__What the exercise asks__
Would you output the entries below only from the line containing "1269x952 pixels." through the line containing "Click the Title", exactly as they stand and with both ends included?

__Input material__
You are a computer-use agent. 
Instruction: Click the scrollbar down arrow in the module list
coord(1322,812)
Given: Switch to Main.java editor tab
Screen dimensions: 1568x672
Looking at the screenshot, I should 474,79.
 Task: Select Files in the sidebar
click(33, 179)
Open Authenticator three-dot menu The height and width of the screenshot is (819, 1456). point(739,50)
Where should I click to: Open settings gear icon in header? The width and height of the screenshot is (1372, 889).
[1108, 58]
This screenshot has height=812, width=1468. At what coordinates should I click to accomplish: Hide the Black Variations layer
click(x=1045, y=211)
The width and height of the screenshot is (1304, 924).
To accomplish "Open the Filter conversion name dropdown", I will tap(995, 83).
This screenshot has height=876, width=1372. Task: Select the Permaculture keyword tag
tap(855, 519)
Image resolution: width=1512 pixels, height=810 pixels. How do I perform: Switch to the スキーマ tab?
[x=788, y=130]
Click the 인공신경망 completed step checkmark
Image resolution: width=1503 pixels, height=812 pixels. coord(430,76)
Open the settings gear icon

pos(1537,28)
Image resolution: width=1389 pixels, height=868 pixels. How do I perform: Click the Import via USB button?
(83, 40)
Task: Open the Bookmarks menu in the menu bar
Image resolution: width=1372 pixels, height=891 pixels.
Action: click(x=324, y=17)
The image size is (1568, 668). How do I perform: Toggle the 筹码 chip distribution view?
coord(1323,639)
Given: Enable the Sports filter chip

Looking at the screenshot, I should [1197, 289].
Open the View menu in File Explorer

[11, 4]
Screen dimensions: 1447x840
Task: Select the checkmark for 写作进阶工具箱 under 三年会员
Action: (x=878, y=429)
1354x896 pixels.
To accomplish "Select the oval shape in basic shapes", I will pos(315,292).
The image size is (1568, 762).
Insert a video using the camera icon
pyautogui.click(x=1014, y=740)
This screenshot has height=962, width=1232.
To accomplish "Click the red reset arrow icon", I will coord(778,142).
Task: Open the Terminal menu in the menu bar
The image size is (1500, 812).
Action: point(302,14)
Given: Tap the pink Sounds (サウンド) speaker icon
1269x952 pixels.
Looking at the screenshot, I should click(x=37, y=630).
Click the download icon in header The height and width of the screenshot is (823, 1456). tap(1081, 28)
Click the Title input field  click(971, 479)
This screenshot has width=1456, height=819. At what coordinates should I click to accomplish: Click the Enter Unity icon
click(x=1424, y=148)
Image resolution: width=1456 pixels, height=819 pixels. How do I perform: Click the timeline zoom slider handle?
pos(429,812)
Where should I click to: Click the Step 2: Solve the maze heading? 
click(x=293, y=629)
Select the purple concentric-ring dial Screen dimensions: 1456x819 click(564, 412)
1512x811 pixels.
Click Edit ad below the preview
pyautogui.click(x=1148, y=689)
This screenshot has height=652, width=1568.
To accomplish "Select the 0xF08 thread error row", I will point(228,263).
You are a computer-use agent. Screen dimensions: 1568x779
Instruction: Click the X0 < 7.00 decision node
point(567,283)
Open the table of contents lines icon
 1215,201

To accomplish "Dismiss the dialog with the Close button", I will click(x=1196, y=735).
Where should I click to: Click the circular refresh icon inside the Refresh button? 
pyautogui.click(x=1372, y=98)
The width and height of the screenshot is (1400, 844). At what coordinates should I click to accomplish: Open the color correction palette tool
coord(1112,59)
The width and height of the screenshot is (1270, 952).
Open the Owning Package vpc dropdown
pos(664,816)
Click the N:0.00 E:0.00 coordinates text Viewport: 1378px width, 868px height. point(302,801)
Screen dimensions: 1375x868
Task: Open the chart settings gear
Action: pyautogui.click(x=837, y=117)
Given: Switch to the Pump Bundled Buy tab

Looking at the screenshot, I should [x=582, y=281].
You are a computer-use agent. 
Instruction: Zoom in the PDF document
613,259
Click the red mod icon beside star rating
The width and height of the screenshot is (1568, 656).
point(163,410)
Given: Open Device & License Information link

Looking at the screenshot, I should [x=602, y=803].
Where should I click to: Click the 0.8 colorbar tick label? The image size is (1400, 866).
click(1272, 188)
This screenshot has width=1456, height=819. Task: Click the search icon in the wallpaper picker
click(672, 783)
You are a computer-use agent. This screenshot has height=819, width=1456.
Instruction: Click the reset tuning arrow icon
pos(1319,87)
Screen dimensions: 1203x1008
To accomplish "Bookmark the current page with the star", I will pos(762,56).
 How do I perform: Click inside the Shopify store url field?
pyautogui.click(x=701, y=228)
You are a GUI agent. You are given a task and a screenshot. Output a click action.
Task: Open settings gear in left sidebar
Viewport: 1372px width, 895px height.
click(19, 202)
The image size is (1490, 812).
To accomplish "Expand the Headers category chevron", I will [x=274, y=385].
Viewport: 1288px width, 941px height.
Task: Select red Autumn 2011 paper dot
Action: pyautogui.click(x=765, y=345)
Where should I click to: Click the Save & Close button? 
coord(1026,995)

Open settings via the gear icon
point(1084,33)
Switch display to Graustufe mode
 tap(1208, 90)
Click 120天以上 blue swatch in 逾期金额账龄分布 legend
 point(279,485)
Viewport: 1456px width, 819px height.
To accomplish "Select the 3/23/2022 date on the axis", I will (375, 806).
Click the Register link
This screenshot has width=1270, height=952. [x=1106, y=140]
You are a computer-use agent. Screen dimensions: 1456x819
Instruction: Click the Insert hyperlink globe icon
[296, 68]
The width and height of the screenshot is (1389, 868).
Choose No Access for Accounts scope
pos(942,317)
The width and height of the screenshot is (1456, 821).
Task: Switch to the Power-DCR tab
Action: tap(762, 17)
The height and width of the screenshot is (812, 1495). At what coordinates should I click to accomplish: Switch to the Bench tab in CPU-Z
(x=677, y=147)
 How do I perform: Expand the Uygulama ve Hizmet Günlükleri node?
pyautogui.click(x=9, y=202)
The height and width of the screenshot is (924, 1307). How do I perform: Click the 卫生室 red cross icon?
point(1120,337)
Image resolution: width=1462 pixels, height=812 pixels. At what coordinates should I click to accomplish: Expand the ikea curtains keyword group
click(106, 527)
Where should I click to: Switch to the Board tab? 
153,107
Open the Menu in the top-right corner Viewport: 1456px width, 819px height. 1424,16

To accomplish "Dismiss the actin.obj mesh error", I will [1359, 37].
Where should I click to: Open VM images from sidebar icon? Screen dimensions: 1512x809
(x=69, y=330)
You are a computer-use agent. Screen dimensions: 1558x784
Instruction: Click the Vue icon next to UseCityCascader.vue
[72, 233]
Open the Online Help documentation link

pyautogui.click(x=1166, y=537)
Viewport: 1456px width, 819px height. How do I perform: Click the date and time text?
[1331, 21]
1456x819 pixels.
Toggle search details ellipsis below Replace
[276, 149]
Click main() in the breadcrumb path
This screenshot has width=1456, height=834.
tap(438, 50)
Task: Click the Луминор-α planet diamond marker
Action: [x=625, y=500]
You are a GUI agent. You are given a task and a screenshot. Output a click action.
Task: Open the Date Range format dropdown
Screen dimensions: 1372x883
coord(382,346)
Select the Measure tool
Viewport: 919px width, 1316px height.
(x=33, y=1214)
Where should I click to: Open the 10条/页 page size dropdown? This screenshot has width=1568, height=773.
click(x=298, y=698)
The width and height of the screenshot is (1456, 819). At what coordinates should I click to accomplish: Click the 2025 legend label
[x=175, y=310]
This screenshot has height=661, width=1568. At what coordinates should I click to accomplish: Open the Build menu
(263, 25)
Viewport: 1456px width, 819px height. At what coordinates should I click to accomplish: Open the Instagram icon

__Response to the task__
1269x952 pixels.
Looking at the screenshot, I should click(x=37, y=630).
Click the download icon in header The height and width of the screenshot is (823, 1456). tap(1081, 28)
Click the Title input field  click(971, 479)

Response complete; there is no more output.